Distributed searching tools have proliferated in the absence of any standards for query syntax or resource discovery. As a result users must become familiar with both the contents and query rules for interacting with a variety of search engines. While there is some commonality provided by the general adoption of HTTP/HTML for managing the interaction with the user, this does not extend to the user interface itself.
URNs provide some of the framework for handling the resource identification aspects of this problem, but no architecture now exists to implement URNs across a broad spectrum of networked servers. A few projects have attempted to address the problem of mapping a standard query syntax into multiple information servers, but generally only within a single protocol (for example, Willow and Z39.50). There is some work going on at Berkeley as part of the digital library initiative there to generically map queries into servers, but the work is still in its infancy.
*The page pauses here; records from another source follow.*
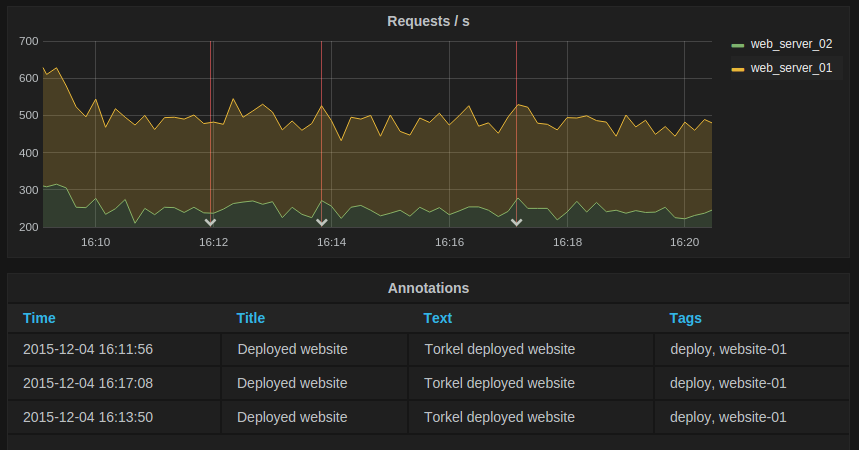The image size is (859, 450).
Task: Click the annotation marker arrow near 16:14
Action: coord(321,223)
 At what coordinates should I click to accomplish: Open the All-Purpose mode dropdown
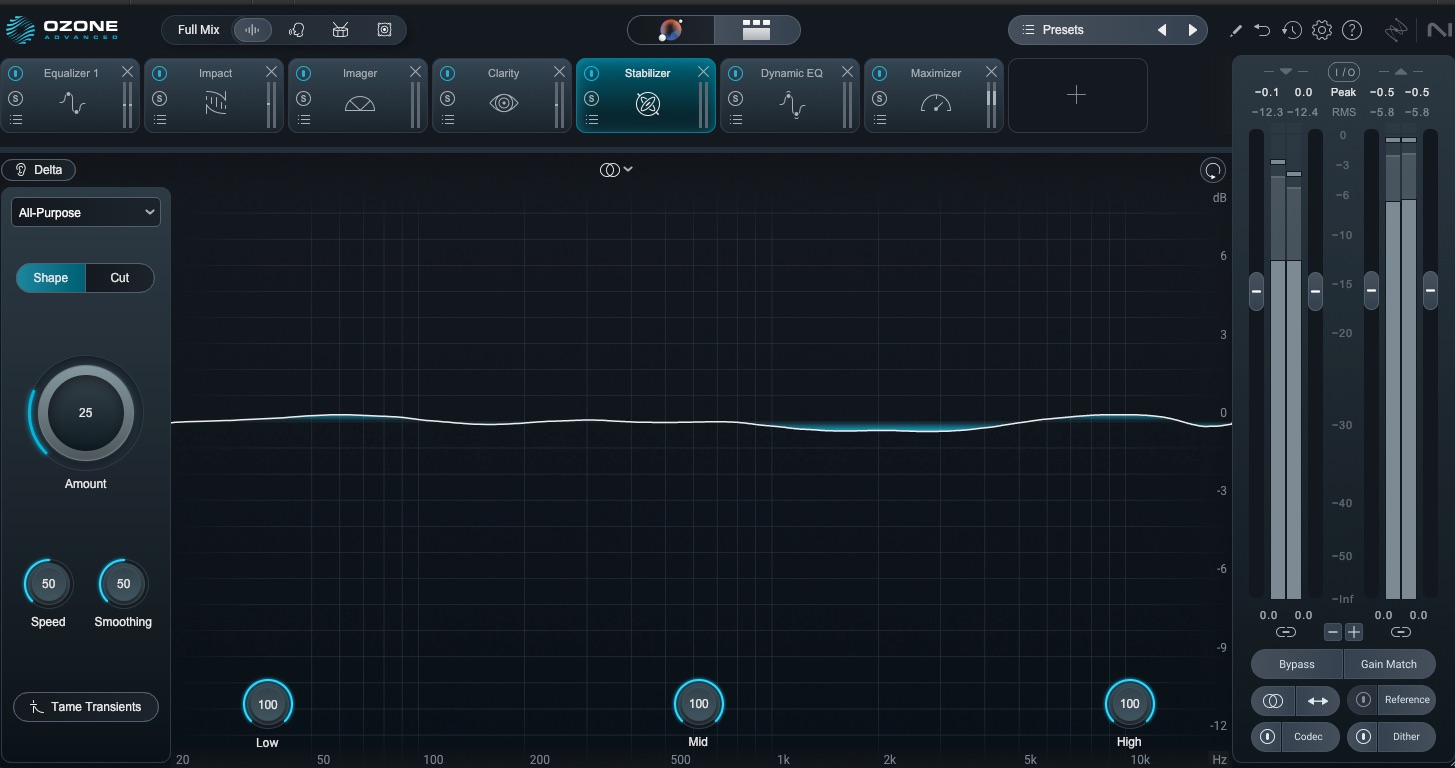pyautogui.click(x=86, y=212)
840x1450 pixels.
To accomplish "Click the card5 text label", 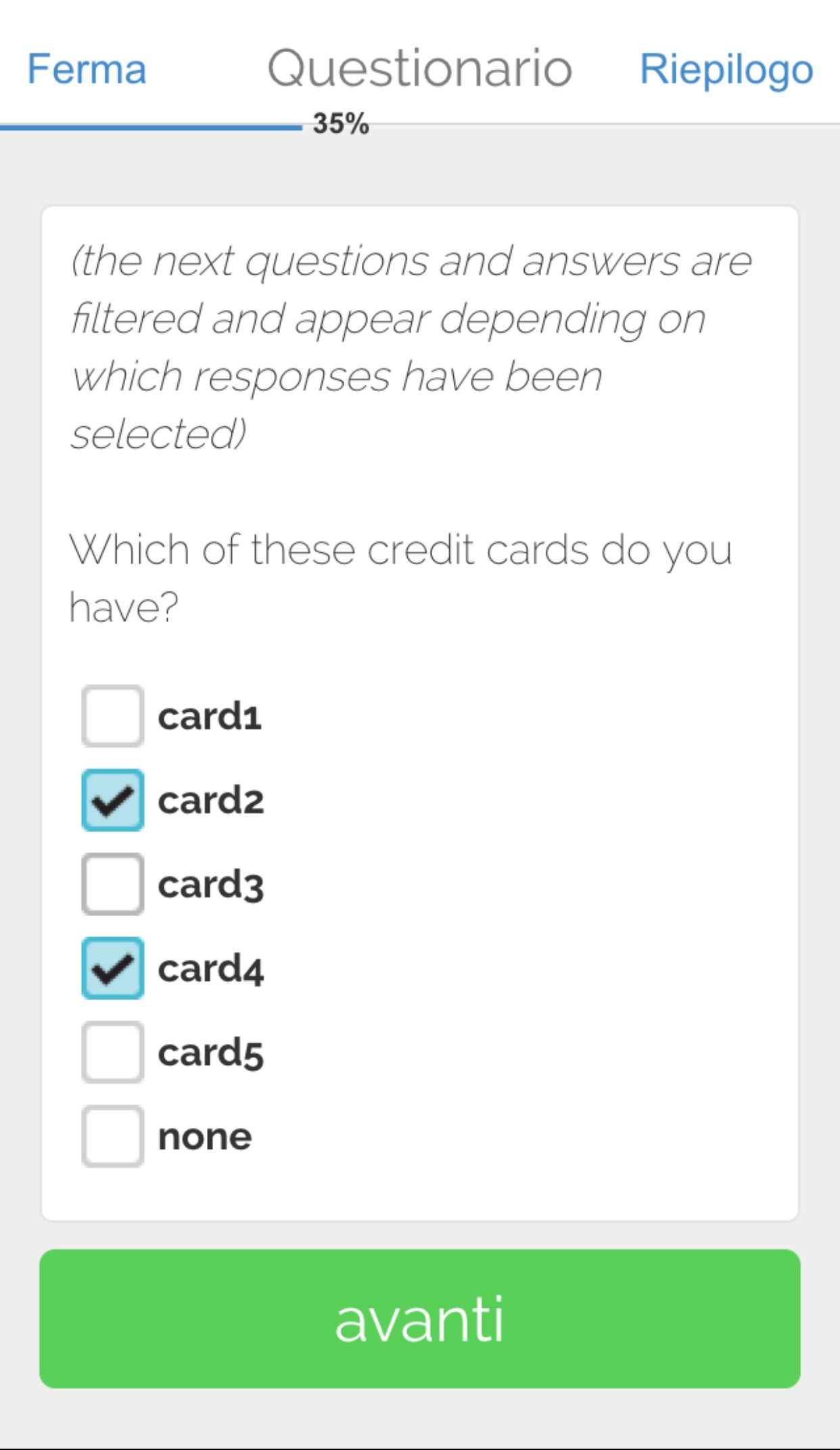I will click(x=210, y=1053).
An architecture incorporating client query proxies can address many of the problems inherent in a distributed network of search engines. The query proxy can use HTTP/HTML to communicate with the user. Each user registers with the proxy server and provides information on his/her query syntax preferences. The preferences are stored on the query proxy, and discarded after a preset period of inactivity. When the user issues a query, the syntax is based on that user's preferences. The query submission also includes the server to search. The proxy then launches a process that contacts the server, downloads (and optionally caches locally) that server's query syntax, performs mapping from the user's syntax to the server's syntax, and issues the query. Query results are returned to the proxy, and passed back to the user. A block diagram of the architecture is available separately.
This approach requires the definition of a protocol for proxy-to-server communication, and standards for the definition of preferred query syntax. Ideally this would be handled similarly to Whois++, where the server can be queried for its templates and help files. However, in the short term it should be possible to agree on a port that will dump the necessary configuration information in a predefined format in response to a telnet connection from the query proxy.
To ease the problem of hand-coding the client query proxy with the query capabilities of the target server, it should be quite possible to add a function to search servers to describe, in a common vocabulary, the search and query capabilities of the server, to make the collection of this information feasible for machines. This dovetails nicely with the ideas described in our second position paper on indexing proxies.